YOUR TASK: Transcribe the entries that come next exactly, but not the pictures they contain.
[PROVIDED MATERIAL]
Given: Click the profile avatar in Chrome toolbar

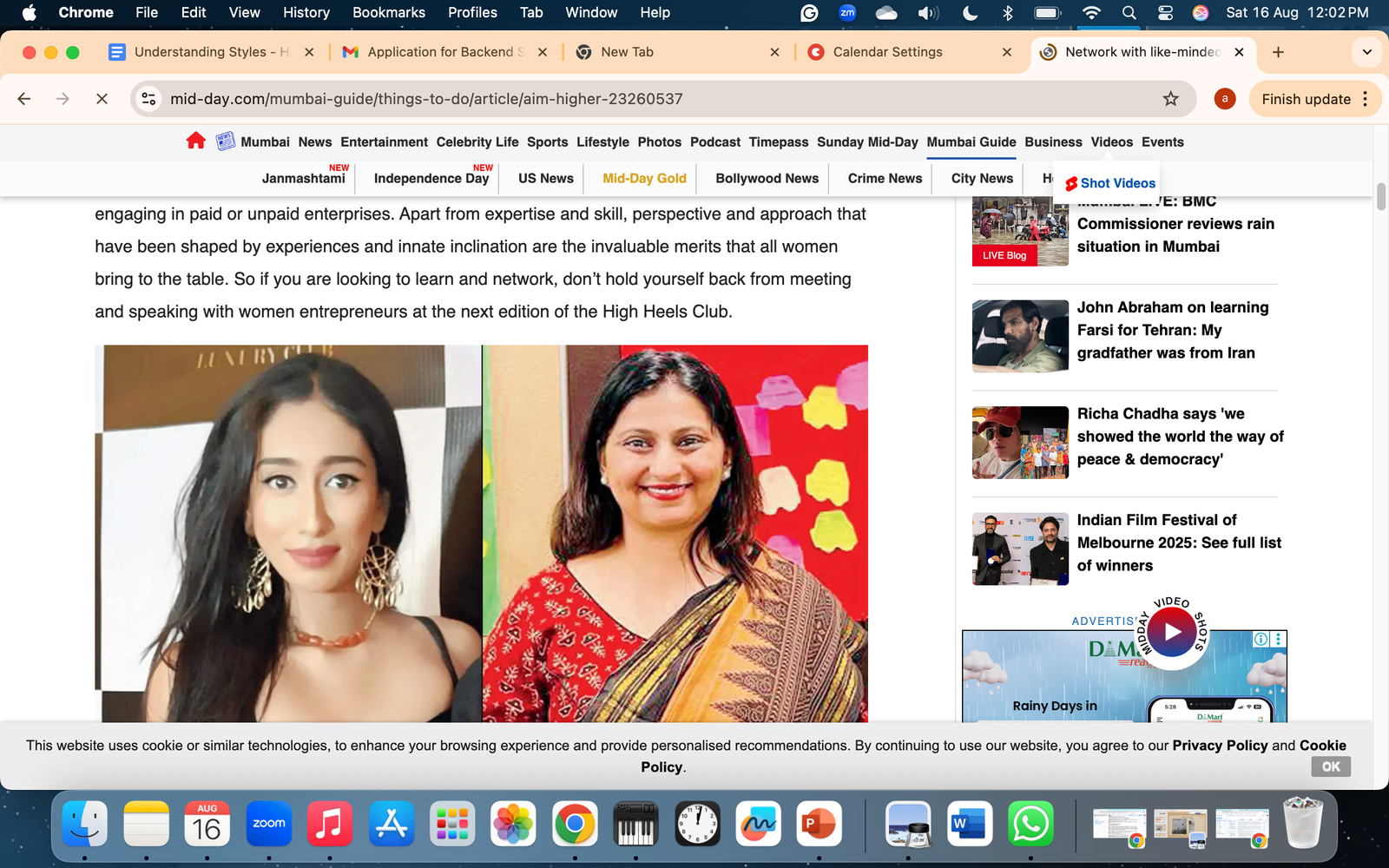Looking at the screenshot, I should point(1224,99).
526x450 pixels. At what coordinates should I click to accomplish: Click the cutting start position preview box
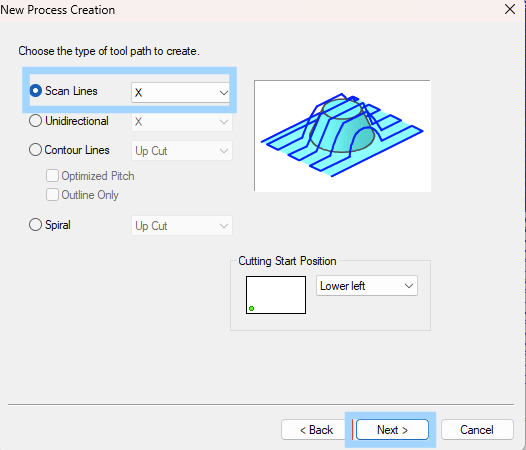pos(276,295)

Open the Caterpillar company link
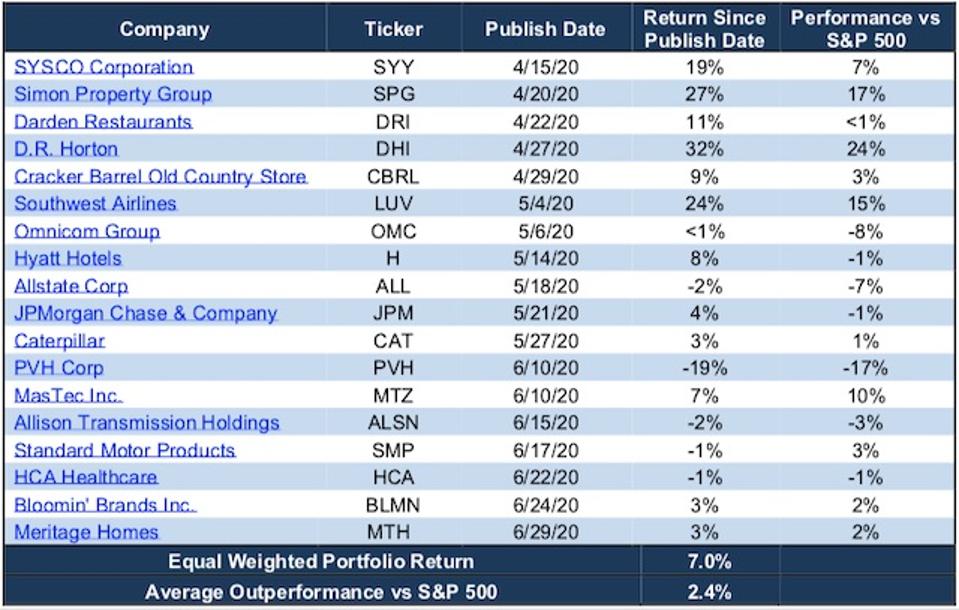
[/PROVIDED MATERIAL]
EXPECTED ANSWER:
Given: Click the profile avatar in Chrome toolbar

Looking at the screenshot, I should point(1224,99).
526x450 pixels. At what coordinates should I click to accomplish: Click the cutting start position preview box
pos(276,295)

Open the Caterpillar company link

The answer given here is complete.